"""
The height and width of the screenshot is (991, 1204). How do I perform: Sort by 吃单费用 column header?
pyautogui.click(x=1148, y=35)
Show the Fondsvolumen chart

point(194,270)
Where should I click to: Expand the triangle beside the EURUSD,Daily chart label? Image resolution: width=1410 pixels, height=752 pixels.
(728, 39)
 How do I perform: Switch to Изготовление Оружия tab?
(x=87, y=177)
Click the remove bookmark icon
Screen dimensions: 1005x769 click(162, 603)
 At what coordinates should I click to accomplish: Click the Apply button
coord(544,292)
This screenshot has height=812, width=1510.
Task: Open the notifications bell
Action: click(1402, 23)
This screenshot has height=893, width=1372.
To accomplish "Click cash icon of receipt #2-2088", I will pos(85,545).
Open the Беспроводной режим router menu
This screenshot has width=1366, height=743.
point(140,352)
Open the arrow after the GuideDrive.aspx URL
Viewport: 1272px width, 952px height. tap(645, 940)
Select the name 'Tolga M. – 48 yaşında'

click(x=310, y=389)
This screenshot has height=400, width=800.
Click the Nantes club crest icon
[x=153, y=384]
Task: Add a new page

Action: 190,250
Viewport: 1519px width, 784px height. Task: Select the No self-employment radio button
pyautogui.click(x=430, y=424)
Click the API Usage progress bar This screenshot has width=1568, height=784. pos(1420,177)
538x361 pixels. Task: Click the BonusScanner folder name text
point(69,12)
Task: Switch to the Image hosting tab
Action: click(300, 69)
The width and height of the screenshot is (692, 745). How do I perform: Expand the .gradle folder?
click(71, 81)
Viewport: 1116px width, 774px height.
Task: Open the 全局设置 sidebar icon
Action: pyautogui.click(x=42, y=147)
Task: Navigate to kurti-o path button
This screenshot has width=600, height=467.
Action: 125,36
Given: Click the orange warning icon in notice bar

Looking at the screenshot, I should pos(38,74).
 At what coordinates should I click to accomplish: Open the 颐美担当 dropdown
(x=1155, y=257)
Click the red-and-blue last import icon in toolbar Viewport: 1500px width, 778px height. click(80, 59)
"""
What you have to do> Format the lines above, from the first one through the line with "Action: 190,250", as a Markdown table with the columns Row and Line. Leave out blank lines.

Exercise result>
| Row | Line |
|---|---|
| 1 | The height and width of the screenshot is (991, 1204). How do I perform: Sort by 吃单费用 column header? |
| 2 | pyautogui.click(x=1148, y=35) |
| 3 | Show the Fondsvolumen chart |
| 4 | point(194,270) |
| 5 | Where should I click to: Expand the triangle beside the EURUSD,Daily chart label? Image resolution: width=1410 pixels, height=752 pixels. |
| 6 | (728, 39) |
| 7 |  How do I perform: Switch to Изготовление Оружия tab? |
| 8 | (x=87, y=177) |
| 9 | Click the remove bookmark icon |
| 10 | Screen dimensions: 1005x769 click(162, 603) |
| 11 |  At what coordinates should I click to accomplish: Click the Apply button |
| 12 | coord(544,292) |
| 13 | This screenshot has height=812, width=1510. |
| 14 | Task: Open the notifications bell |
| 15 | Action: click(1402, 23) |
| 16 | This screenshot has height=893, width=1372. |
| 17 | To accomplish "Click cash icon of receipt #2-2088", I will pos(85,545). |
| 18 | Open the Беспроводной режим router menu |
| 19 | This screenshot has width=1366, height=743. |
| 20 | point(140,352) |
| 21 | Open the arrow after the GuideDrive.aspx URL |
| 22 | Viewport: 1272px width, 952px height. tap(645, 940) |
| 23 | Select the name 'Tolga M. – 48 yaşında' |
| 24 | click(x=310, y=389) |
| 25 | This screenshot has height=400, width=800. |
| 26 | Click the Nantes club crest icon |
| 27 | [x=153, y=384] |
| 28 | Task: Add a new page |
| 29 | Action: 190,250 |